In Europe's capitals there has been an echoing silence. Most heads of government - who feel quite able to respond to the slightest turn of the Brexit saga - appear to have lost their tongues.
The Belgian prime minister, Charles Michel, said that "violence can never be the answer". The Slovenian prime minister, Miro Cerar, said he was "concerned". But these two seemed to be the exceptions that proved the rule.
One could explain this collective omertà on the usual diplomatic niceties about EU countries not intervening in each others' domestic politics.
But there is so much more to it than that.
First, many EU nations fear that if Catalonia won its independence, then that would encourage other separatist movements in their own countries. Many of Europe's nations are relatively young conglomerations of ethnicities and languages and territories.
The last thing they would want is the integrity of their own states being threatened. Think northern Italy, Corsica, Flanders and the south Tyrol.
Second, there is a question of consistency. How could an EU that opposed independence for, say, the Kurds or Crimea suddenly decide to welcome it for the Catalans? The EU would find it hard to back a vote for self-determination that had been so clearly ruled illegal by a country's constitutional court.
But third, and most importantly, the EU is fundamentally opposed to separatist movements in principle.
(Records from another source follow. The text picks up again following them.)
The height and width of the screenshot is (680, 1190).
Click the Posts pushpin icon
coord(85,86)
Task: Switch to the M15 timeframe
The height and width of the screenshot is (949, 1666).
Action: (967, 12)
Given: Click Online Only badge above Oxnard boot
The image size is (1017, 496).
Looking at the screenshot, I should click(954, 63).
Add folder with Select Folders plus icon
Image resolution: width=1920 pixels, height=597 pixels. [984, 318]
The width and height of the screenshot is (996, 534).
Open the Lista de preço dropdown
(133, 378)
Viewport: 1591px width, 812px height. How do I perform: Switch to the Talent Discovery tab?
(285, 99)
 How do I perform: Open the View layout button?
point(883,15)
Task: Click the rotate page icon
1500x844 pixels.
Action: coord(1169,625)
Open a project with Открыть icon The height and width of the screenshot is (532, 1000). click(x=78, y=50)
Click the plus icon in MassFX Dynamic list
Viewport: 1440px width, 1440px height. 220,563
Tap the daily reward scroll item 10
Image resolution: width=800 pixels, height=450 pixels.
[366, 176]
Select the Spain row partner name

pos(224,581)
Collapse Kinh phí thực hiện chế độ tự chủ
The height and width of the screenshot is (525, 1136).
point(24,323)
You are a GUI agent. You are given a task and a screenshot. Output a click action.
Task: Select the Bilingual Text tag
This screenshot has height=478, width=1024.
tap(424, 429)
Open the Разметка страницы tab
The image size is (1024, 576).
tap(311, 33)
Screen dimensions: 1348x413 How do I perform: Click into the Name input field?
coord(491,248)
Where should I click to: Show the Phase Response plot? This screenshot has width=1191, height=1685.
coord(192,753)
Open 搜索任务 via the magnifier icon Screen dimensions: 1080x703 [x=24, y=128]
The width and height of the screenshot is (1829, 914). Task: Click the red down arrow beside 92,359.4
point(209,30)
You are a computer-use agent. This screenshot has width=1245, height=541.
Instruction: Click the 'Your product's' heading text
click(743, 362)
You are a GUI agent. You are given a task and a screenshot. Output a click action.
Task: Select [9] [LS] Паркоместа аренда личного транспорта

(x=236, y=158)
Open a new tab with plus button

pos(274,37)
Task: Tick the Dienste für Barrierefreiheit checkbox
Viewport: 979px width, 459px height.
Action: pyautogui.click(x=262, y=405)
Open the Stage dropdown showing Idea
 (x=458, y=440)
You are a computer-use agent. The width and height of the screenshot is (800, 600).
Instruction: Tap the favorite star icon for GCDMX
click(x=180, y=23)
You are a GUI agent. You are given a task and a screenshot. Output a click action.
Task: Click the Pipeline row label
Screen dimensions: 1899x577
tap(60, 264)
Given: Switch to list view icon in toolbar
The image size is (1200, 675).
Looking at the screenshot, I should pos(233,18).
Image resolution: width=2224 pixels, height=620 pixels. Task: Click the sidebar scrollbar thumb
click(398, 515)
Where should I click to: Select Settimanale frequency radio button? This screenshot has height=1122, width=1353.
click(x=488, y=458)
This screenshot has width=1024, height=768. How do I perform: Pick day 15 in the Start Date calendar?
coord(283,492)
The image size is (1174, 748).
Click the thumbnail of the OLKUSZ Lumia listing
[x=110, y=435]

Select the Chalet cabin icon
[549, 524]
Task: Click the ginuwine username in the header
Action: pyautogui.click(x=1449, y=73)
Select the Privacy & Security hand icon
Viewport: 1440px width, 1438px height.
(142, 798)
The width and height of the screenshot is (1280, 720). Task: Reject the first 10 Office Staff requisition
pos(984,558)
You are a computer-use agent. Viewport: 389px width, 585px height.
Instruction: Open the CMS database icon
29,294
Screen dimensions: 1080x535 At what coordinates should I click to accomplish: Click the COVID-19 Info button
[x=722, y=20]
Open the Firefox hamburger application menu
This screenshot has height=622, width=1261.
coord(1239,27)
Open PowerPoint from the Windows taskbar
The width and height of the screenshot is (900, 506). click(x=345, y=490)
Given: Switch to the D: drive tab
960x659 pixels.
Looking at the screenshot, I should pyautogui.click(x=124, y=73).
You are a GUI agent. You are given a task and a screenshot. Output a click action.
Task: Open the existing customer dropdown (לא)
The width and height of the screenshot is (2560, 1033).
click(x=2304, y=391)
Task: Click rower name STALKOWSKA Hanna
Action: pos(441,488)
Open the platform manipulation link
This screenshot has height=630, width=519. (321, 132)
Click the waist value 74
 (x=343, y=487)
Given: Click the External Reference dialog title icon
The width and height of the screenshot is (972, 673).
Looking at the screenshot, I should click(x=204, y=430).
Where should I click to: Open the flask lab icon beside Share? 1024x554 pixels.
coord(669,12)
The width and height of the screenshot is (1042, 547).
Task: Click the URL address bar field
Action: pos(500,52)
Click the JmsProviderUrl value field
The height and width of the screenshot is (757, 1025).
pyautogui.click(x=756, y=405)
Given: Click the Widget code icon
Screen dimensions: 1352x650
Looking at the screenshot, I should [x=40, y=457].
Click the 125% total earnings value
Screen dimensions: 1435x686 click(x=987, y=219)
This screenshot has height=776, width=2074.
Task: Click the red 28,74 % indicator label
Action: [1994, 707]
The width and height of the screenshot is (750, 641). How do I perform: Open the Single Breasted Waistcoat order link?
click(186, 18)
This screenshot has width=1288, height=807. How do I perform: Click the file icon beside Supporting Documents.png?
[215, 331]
They are seen as a threat to what is still a club of sovereign nations. Suddenly having one member divide in two would create huge problems for officials in Brussels.
Should an independent Catalonia join the EU? Should it join the euro? What would happen if Spain blocked Catalonia's membership? What would happen to Spain's economy shorn of the Catalonian powerhouse that produces 20% of the country's wealth. What would happen to Spain's sovereign debts?
And what of Britain? Opposition politicians called on the government to intervene and speak out. The Lib Dem leader Vince Cable called for the Spanish ambassador to be summoned. But the Foreign Secretary, Boris Johnson, merely tweeted that the referendum was a matter for Spain, its constitution should be respected, and the country was a close ally and good friend. He did admit to Reuters that he was "worried" about the violence but there was no actual condemnation.
Now this is hardly surprising. The British government, of course, has had to deal with its own independence referendum in recent years and may be unwilling to do anything to encourage or provoke the Scottish National Party that has been on the back foot of late.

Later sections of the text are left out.